I’d definitely say the web is a bad tool for most of the things we use it for.
I’d definitely say the web is a bad tool for most of the things we use it for. In particular, the technique of using javascript sitting within a document to dynamically edit that document’s structure & CSS attributes is a particularly inefficient way of building a user interface, and without the heavy optimization being done by browser maintainers any such application would be unusable. (As much as I dislike Java, I have to admit that applets are actually the appropriate solution here.)
(Let me say that I like and appreciate that you *can* perform hacks like dynamic web pages; I’m just horrified that so many people think you *should*. Dynamic web pages are, essentially, self-modifying code. Anywhere else, we would be very wary of that.)
HTTP specs provide response codes that address some of the problems related to addressing documents via their position on machines. (Doing this rather than using CAN is a mistake in the first place, but TBL was working with a slow network before ideas about CAN were very widespread.) If we were to try to implement up to the original spec & use that spec to get as close as possible to traditional pre-web hypertext best practices, we would make the content of each page static (no CGI), keep track of where every document is at all times, use temporary and permanent redirect response codes if a document moves, never have two different documents (or a modified version of the same document) with the same full URL, and only use a 404 return code in the apocalyptic case that somebody simultaneously nuked your server and all your backups (or in the case that a document *never existed*).

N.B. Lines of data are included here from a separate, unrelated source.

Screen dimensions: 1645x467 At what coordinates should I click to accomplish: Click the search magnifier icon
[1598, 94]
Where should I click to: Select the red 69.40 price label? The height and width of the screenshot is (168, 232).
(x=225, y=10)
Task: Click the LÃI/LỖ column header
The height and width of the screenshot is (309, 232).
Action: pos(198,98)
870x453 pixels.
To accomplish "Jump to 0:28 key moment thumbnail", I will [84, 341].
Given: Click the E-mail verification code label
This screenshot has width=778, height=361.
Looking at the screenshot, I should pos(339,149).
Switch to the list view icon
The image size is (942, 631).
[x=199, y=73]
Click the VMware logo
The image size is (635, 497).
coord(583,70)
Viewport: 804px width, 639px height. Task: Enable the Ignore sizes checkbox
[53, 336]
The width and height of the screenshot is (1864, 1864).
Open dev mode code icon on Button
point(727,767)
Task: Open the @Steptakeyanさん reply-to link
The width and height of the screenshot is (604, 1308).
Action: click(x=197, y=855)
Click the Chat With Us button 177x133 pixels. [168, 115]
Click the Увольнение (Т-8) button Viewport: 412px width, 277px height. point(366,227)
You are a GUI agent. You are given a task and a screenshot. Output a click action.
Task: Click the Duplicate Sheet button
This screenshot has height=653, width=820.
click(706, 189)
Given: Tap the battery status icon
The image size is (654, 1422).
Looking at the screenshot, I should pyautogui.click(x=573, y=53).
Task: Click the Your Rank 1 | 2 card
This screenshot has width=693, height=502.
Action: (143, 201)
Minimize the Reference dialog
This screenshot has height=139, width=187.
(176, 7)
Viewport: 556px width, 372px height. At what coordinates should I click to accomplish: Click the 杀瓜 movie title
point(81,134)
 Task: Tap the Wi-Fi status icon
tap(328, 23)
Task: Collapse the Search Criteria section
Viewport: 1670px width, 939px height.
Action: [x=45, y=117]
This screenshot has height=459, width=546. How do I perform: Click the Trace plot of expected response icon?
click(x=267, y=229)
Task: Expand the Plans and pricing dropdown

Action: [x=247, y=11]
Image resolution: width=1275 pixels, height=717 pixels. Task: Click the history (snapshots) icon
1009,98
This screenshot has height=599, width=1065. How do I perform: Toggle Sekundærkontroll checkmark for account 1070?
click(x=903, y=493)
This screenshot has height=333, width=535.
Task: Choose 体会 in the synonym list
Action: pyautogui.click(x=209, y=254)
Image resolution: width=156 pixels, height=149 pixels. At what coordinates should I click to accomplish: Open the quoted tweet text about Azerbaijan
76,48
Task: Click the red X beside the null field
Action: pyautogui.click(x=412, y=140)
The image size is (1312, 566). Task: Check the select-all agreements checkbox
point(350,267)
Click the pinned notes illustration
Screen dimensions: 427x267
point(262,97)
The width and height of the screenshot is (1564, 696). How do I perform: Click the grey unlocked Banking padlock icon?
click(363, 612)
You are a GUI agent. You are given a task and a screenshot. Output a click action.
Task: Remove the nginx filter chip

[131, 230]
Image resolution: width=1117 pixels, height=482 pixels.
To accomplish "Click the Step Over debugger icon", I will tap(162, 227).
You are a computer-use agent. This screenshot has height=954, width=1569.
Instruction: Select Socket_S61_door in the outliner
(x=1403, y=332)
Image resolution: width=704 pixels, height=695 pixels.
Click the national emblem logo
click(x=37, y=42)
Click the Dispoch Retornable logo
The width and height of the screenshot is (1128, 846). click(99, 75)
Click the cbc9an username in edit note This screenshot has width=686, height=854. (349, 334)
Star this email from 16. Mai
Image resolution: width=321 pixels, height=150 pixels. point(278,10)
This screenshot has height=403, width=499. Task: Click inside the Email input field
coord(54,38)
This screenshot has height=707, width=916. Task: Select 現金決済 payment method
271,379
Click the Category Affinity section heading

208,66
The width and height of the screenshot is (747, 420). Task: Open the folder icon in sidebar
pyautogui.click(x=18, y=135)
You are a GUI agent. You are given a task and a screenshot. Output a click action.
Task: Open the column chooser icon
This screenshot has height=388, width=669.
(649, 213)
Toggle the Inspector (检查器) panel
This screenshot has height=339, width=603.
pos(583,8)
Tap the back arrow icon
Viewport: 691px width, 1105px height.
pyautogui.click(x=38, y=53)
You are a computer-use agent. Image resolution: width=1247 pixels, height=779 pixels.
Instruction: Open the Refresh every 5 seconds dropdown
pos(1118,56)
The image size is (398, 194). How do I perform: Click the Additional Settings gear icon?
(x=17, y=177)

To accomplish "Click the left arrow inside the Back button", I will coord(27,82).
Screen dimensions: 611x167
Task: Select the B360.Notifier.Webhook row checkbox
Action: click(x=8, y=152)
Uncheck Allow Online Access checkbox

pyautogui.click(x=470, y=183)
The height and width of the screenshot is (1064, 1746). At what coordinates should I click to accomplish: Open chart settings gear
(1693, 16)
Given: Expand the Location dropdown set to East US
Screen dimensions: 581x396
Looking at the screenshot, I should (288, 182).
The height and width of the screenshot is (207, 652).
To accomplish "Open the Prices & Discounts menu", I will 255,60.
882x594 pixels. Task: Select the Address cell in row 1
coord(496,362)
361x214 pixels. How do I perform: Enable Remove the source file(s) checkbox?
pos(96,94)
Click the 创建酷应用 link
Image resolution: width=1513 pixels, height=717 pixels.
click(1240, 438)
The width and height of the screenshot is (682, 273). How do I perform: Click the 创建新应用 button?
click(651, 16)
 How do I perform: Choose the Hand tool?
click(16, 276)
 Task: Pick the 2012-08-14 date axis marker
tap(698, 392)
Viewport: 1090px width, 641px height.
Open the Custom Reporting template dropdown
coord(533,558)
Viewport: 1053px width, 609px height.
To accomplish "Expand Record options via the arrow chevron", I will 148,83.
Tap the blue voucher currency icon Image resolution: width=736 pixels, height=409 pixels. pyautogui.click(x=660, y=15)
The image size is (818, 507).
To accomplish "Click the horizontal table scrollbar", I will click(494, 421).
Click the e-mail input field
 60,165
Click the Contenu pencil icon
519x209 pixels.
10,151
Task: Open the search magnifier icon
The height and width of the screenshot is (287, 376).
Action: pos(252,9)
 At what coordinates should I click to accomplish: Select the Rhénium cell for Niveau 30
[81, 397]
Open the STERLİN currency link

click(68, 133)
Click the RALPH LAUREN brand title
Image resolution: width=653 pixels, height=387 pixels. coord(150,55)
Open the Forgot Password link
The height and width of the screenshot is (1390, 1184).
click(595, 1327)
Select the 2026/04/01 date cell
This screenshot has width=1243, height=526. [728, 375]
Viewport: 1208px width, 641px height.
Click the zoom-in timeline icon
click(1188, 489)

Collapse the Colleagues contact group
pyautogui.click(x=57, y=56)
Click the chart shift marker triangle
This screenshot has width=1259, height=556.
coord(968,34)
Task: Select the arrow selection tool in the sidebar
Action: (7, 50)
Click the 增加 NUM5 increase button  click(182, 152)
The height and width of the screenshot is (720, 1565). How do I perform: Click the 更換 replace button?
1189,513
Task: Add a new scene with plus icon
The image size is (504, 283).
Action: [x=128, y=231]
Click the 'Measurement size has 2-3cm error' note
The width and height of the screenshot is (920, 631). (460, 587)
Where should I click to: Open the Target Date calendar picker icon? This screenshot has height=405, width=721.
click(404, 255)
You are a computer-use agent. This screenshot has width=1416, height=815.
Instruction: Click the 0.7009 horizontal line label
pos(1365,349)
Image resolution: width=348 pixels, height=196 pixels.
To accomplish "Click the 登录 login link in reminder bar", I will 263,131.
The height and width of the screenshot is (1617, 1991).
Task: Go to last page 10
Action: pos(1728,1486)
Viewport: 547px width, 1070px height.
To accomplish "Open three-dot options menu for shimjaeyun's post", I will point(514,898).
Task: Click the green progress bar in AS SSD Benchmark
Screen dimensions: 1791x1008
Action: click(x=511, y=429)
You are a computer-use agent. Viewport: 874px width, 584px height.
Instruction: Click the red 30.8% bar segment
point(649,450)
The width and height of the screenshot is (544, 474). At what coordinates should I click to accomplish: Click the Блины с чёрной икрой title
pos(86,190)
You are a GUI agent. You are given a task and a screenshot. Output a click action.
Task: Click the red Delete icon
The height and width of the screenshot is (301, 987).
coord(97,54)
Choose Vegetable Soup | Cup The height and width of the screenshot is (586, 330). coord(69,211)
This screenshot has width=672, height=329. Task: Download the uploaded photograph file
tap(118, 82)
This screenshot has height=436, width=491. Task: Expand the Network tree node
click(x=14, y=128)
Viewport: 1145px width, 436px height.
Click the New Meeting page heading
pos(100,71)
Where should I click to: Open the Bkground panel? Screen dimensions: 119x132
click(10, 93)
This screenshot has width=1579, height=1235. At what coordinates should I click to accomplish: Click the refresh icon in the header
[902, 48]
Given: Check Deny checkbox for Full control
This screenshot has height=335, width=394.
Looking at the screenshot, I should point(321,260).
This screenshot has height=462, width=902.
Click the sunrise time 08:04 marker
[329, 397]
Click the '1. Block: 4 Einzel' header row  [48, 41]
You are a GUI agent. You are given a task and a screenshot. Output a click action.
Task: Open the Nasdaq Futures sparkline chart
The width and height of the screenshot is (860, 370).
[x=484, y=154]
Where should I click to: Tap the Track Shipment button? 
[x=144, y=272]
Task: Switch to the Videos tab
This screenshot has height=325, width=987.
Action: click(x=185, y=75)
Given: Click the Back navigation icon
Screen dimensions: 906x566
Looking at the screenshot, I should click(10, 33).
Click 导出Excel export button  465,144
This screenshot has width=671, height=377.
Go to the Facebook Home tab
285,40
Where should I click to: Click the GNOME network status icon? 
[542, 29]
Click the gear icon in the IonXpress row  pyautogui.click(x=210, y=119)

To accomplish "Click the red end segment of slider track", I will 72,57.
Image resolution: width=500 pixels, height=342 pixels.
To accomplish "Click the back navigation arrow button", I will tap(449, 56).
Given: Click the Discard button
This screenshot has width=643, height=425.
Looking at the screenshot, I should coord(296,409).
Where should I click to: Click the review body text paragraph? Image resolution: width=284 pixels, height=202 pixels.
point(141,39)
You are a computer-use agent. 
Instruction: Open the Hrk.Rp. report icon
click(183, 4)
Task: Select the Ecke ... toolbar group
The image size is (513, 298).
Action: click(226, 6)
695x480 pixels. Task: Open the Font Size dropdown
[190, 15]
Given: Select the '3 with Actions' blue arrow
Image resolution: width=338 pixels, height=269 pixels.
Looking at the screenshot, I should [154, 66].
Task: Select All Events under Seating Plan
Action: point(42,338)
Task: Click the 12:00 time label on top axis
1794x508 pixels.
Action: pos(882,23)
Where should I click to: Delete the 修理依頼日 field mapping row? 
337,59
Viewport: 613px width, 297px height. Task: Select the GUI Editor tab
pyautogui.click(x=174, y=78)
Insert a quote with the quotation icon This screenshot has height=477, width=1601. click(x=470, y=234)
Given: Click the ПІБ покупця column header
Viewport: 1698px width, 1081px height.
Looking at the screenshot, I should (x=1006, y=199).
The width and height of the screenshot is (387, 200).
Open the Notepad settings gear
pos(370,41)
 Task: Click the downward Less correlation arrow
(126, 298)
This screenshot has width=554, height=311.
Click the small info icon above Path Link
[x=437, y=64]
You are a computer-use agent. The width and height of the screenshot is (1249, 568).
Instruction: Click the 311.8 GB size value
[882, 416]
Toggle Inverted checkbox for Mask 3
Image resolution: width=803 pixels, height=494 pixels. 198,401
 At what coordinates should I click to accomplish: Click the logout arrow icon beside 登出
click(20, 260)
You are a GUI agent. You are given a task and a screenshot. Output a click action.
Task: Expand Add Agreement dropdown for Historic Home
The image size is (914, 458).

Today, these codes are not used that way.
(HTTP also specifies some very useful functionality that is very rarely implemented. Specifically: HEAD requests to get the length of a document and special variations on GET requests that return a span of bytes, given a starting offset and length. Such features are very useful in an environment where documents are static but potentially very long. Having worked on code intended to perform transclusions from arbitrary URLs, this feature would have drastically simplified my efforts.)
Right now, the most promising competitor to HTTP is IPFS — a CAN-based file transfer system. It doesn’t solve the problem of servers going down permanently (there is no automatic redundancy), but popular files will outlive short outages because requested files are served from cache (which also saves bandwidth upstream). IPFS avoids CGI-style hacks, but you can still serve arbitrary HTML/Javascript blobs, so it’s not as though it breaks that functionality. (Again, I consider using javascript to manipulate HTML messy and slow.)
My main complaint with web apps is that very few things benefit from being on port 80 & being stuck inside HTML. An applet, because it’s essentially a native application that has been sandboxed, doesn’t have the problem of needing to draw using drawing routines intended for dealing with messy hand-written markup, nor does it have the problem of working against a set of quirk rules organically grown to protect against 20 years worth of random but very specific attacks on web browsers. An applet can use standard protocols, instead of depending on services that are exposed over HTTP wrappers. (HTTP-exposed APIs take the rule-breaking of CGI — which, remember, discouraged people from using redirects properly and led to the current user-hostile behavior of redirects; they are additionally generally less efficient than existing standard protocols.)
Applets have gotten a bad name, because most applets are either Java or Flash, and both of those platforms have a history of being quite awful. But, there’s no particular reason that an applet viewer for javascript, or lua, or smalltalk couldn’t exist, provided that someone decided on a decent standardized drawing model that properly supported all the various things people like to put in GUIs.